• THE TASK:
The word "checkmark" occurs in some lines of the data. Return each such line.

Saved entries
--- START ---

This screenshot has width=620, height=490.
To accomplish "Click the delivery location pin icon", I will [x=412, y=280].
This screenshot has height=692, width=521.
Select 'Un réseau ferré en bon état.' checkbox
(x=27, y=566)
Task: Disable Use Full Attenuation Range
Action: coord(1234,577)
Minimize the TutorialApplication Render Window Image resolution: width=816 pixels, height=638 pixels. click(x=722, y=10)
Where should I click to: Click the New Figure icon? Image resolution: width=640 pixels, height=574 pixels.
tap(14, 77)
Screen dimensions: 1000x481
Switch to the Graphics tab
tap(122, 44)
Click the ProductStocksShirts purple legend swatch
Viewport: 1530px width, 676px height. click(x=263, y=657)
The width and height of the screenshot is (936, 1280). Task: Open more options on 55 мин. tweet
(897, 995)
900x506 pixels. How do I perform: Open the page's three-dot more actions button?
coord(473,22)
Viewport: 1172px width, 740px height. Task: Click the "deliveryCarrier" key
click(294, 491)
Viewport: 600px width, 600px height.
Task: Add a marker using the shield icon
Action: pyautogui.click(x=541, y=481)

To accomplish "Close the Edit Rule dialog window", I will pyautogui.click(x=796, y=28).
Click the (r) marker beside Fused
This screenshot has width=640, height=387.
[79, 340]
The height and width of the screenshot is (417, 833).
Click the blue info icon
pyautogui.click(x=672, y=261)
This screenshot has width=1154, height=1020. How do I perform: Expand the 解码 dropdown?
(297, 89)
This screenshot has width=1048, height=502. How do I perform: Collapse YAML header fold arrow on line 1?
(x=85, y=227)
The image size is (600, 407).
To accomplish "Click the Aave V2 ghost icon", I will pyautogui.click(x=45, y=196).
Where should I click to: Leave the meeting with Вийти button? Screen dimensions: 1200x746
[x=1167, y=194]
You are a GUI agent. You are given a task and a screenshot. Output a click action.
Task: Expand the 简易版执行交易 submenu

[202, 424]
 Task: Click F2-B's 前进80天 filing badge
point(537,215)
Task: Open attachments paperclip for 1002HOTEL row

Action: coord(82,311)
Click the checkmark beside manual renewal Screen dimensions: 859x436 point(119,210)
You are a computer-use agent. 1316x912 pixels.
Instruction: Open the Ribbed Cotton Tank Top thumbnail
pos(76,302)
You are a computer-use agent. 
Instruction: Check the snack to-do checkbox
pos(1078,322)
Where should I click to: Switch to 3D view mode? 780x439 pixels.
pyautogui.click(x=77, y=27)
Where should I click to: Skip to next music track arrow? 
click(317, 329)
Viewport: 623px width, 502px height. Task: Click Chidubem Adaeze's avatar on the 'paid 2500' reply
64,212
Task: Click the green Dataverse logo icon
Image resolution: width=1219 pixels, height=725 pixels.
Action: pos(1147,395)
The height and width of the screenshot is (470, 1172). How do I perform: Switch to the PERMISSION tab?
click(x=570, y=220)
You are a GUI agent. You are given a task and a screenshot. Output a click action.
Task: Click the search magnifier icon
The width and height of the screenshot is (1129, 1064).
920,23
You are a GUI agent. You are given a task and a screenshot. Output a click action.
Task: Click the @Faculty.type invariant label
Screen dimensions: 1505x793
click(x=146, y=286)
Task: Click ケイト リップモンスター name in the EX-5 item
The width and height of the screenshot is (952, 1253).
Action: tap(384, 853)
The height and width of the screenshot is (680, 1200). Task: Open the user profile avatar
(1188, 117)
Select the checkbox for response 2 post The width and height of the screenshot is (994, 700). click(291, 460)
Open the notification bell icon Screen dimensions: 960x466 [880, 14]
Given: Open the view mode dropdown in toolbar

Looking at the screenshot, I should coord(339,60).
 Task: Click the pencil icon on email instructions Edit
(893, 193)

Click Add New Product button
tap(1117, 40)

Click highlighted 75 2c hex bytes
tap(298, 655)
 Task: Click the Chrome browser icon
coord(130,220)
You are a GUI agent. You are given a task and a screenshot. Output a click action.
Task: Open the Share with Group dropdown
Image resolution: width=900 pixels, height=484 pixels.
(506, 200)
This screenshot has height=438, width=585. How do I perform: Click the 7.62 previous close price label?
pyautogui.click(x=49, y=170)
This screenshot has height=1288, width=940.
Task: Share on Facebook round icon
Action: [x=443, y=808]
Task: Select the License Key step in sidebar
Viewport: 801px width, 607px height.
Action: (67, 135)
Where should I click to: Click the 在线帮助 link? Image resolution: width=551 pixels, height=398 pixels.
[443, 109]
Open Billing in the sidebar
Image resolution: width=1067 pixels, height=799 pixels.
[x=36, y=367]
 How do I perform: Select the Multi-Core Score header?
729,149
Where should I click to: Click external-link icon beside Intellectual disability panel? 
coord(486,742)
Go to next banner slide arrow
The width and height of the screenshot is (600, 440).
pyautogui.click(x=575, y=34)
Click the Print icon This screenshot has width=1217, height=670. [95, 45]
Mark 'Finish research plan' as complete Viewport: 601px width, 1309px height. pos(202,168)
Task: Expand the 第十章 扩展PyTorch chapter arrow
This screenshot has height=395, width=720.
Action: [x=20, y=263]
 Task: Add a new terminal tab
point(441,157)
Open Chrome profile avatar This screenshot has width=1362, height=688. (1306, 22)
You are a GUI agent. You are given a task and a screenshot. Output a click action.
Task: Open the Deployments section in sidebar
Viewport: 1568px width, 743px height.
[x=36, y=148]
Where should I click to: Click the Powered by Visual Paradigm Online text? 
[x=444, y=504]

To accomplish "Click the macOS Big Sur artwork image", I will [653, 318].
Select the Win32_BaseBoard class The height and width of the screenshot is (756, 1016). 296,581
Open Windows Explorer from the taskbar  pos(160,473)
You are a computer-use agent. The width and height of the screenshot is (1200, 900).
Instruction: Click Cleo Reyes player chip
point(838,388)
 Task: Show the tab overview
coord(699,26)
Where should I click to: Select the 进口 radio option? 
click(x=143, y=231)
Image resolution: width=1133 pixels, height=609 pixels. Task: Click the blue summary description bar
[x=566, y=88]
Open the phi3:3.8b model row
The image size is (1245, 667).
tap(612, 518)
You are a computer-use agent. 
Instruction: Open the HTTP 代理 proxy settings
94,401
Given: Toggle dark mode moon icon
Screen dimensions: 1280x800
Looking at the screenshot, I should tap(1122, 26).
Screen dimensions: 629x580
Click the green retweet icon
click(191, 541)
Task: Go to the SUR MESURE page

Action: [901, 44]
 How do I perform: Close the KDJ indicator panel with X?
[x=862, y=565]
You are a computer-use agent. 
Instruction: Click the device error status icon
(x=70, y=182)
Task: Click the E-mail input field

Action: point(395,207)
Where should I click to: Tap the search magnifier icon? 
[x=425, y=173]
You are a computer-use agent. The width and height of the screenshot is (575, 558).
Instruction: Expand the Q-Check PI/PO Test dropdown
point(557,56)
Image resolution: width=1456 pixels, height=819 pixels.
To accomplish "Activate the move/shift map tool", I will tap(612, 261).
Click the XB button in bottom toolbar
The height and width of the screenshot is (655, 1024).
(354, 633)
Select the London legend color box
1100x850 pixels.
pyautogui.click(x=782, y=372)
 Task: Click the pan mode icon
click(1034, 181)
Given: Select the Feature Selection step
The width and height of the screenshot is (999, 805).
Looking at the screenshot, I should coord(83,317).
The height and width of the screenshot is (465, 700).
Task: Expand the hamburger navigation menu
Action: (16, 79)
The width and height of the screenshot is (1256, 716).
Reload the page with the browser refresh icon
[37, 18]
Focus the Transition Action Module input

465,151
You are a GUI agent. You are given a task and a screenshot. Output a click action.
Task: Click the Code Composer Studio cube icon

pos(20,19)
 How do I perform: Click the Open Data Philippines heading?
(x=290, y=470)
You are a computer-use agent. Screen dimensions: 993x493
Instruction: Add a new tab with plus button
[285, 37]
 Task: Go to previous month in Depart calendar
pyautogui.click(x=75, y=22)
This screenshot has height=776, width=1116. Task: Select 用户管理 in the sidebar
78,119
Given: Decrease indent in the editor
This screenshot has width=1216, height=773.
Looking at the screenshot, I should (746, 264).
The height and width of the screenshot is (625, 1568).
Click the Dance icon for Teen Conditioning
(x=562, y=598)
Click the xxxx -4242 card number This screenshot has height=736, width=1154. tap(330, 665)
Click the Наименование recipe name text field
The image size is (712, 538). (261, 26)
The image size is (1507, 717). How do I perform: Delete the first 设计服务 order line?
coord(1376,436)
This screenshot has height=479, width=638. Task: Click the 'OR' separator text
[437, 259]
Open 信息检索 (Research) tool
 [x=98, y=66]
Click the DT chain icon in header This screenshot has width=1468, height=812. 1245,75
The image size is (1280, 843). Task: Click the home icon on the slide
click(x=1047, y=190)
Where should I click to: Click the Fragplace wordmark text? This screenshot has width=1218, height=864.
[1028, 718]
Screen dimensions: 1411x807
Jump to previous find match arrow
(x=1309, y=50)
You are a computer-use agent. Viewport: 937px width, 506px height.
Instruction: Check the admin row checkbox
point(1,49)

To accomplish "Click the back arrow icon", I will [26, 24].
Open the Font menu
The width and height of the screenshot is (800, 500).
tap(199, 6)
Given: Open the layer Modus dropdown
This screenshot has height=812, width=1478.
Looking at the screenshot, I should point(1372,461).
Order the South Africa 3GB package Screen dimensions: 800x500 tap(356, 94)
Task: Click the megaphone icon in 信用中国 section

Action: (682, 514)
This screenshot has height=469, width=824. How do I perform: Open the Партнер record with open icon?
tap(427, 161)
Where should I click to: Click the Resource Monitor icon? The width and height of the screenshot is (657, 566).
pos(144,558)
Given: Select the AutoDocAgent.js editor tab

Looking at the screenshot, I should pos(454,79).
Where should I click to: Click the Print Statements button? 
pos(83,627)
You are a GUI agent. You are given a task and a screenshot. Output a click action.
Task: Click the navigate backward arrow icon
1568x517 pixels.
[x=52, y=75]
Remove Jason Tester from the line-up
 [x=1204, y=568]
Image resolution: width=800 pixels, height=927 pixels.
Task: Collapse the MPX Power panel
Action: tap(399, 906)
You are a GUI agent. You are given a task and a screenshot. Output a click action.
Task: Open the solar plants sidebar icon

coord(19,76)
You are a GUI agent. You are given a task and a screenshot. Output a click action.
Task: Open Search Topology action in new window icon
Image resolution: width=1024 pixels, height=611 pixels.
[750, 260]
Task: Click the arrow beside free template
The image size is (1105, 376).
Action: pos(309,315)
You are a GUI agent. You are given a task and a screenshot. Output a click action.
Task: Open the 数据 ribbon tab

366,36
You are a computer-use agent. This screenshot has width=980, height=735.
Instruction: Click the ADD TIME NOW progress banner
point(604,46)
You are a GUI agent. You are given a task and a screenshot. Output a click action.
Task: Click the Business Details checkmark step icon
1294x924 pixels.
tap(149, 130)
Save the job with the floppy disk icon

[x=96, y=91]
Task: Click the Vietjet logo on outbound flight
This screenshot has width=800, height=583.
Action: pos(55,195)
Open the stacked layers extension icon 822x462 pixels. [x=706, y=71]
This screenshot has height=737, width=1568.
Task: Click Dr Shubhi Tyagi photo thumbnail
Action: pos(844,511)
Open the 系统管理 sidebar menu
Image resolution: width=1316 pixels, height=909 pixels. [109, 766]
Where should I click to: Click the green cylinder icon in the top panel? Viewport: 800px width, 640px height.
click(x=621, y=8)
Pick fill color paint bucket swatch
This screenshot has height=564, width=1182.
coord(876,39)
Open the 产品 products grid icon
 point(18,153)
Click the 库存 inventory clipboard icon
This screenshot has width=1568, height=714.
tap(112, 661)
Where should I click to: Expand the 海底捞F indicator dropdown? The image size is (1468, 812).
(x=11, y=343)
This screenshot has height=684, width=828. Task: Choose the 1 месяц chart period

--- END ---

• WRITTEN SOLUTION:
Click the checkmark beside manual renewal Screen dimensions: 859x436 point(119,210)
Task: Click the Business Details checkmark step icon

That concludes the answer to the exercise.